THIS IS CANNABIS, OUR WAY.

Medicinal cannabis history

Cannabis is one of the oldest known medicinal plants. 

It is described in ancient handbooks on plant medicine. Archaeological evidence indicates the plant spread from Asia to Africa and on to the Middle—East. Eventually it arrived in Europe around 500 BC. It was later used widely for industrial purposes and was integral to early shipping as hemp fibre. History states that the therapeutic use of cannabis was introduced to Europe in around 1840 by an Irish doctor called William O’Shaughnessy. While in India he observed its widespread therapeutic use. In the following decades cannabis gained a short period of popularity in Europe and the United States. Dozens 

of different cannabis preparations were available. These products were recommended for conditions including menstrual cramps, asthma, cough, insomnia, labour pains during birth, migraine, throat infection and withdrawal from opium use. At the time no tools existed for quality control and standardized preparations.
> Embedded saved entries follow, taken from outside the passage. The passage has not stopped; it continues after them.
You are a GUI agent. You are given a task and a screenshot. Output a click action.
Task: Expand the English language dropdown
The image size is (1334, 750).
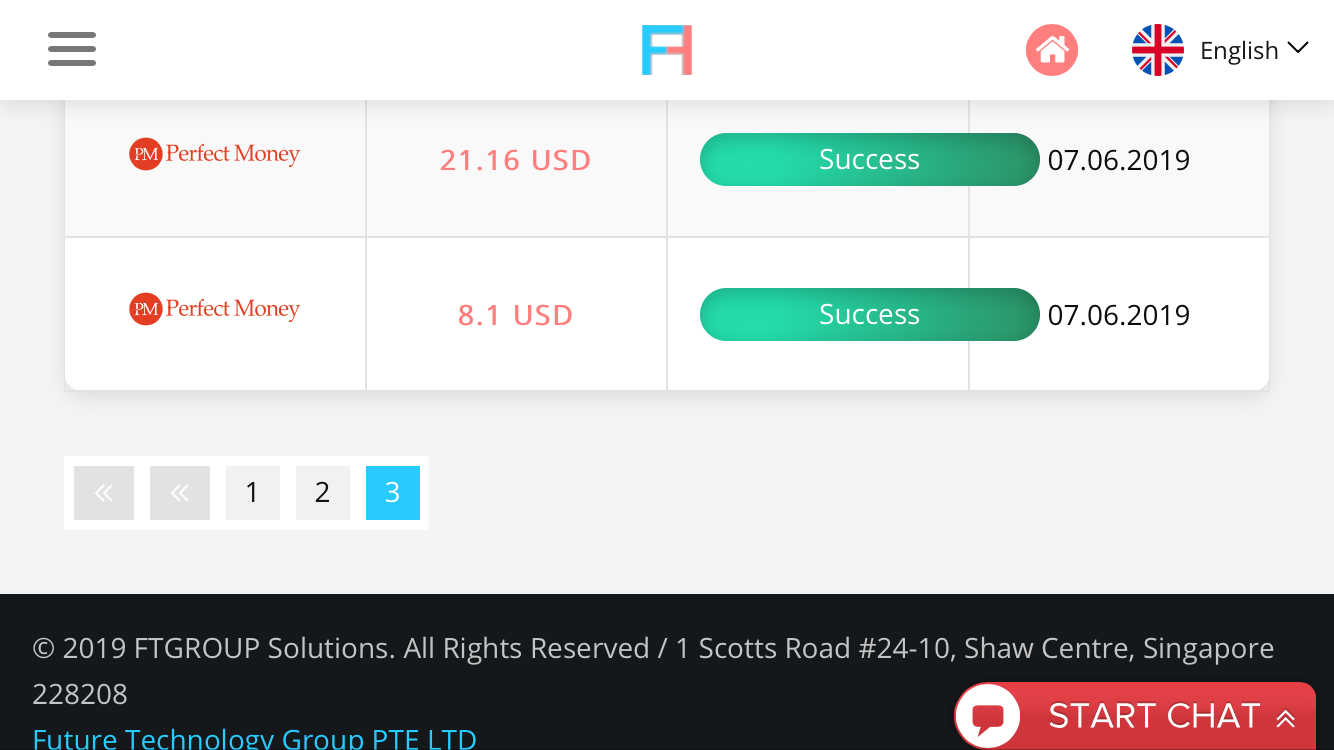1254,50
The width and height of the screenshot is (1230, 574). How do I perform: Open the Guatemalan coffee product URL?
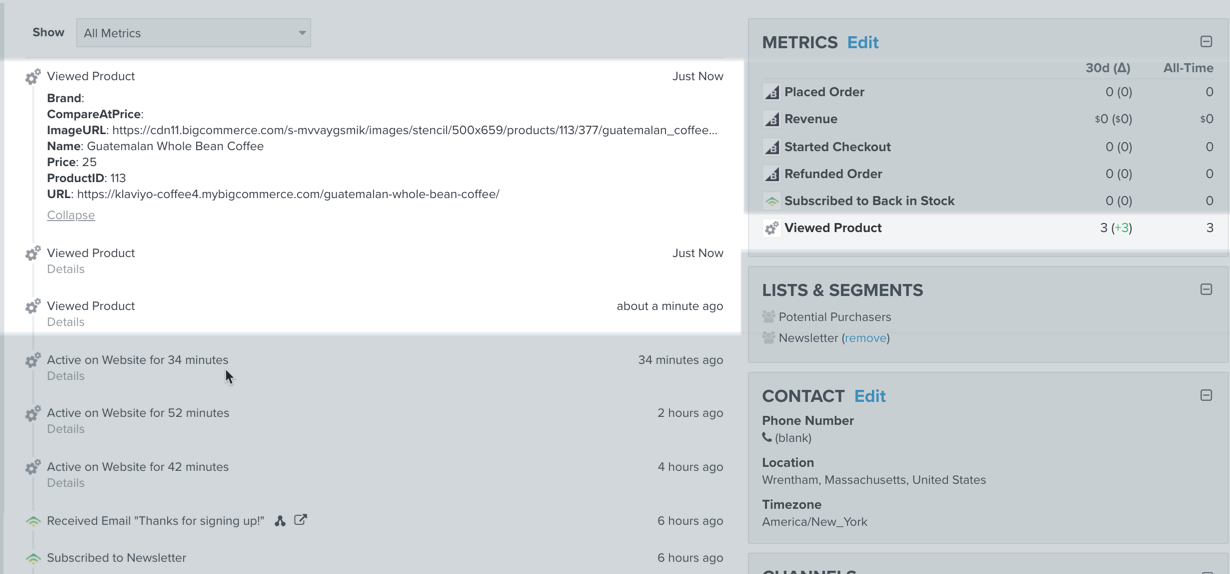point(288,194)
Patients often received a dose that was either too low having no effect, or too high resulting in unwanted side effects. These drawbacks meant the therapeutic use of cannabis was largely taken over by standardized opium-based drugs such as codeine and morphine. Cannabis gradually disappeared from all Western pharmacopoeias. In the late fifties the World Health Organization (WHO) claimed that cannabis and its preparations no longer served any useful medical purpose.